Adı üzerinde: komplo teorisi... Öte yandan dünyamızda komploların da olduğu bir gerçek. Doğru ya da yanlış olabilir ama kesin olan bir şey varsa o da artık Fransa'nın, sözünü ettiğimiz türden adımları atarken daha çekingen davranacağıdır.

Bu saldırının Avrupa'da zaten yükselmekte olan İslam karşıtlığını daha da alevlendireceği ihtimalini de göz ardı etmeyelim.

GÜLEN MEDYASININ HALİ

Fay hatlarını harekete geçiren böylesi bir depremin Türkiye'ye yansımaması düşünülemezdi. Saldırıdan Türkiye de etkilendi.

Türkiye'deki bazı kalem ve laf erbabı meseleyi Avrupa'daki ırkçı yayın organlarına ve parti liderlerine bile rahmet okutacak bir İslam düşmanlığıyla ele aldı. Bu kişiler olayı İslam'ı sorgulamak ve hakaret etmek için vesile saydılar.

Bu girişimleri ciddiye almasak bile Cumhuriyet'in tavrı ibret vericiydi. Gazete önce dergiyi Türkçe dağıtmak istedi, sonra kapaktaki densizliği yayımlamaktan çekindiği için bir tür ara formül geliştirdi. Fakat gazetenin iki yazarı provakatif davranmakta direnip meşum kapağı köşelerinde yayımladılar.
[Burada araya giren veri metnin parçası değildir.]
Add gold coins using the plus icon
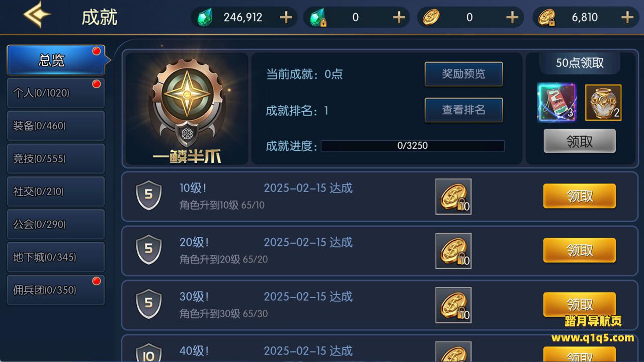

Hemen yanlarında ve arkalarında "N'olur bizi de alın aranıza" diye yalvaran, bildiri yayınlayan Gülen medyası mensupları saf tuttu. İlkesizlikte sınır tanımayan bir tutum geliştirdiler.

MAKUL TUTUM

Medyada görünen bir diğer manzara da ilk günden itibaren "Kınıyoruz, biz yapmadık" demek için sıraya giren muhafazakar ya da dindar münevverler oldu. Bu tavır da 'her delinin hesabını vermeye hazır' olmak anlamında sorunlu.

Tablo oldukça karmaşık ve çok boyutlu... Makuliyet bir kez kaybedildiğinde aynı ölçüyü tekrar kurmak ve ayar bulmak zorlaşıyor. Oysa Kanada'nın resmi yayın kuruluşu CBC'nin samimi ve The New York Times'ın stratejik olarak benimsediğini düşündüğüm makul tutum, karikatür krizinin en başında benimsenebilseydi bu karmaşanın en azından bir kısmı yaşanmazdı.

CBC'nin genel yayın yönetmeni şöyle diyor: "Peygamberi tasvir ettiği için Müslümanları rahatsız etme ihtimali en yüksek olan karikatürü yayınlamamayı seçtik. [...] Zaten Müslümanları rahatsız edecek ve onlara karşı nefret uyandıracak kısımları yayınlamadan da meseleyi anlatabiliyorduk."

The New York Times editörü: "Oldukça basit bir standardımız var; gerekçesiz şekilde rencide edici tasarlanmış şeyleri kullanmıyoruz."

Umudumuzu kaybetmeyelim, makuliyet militanlığı yenecek!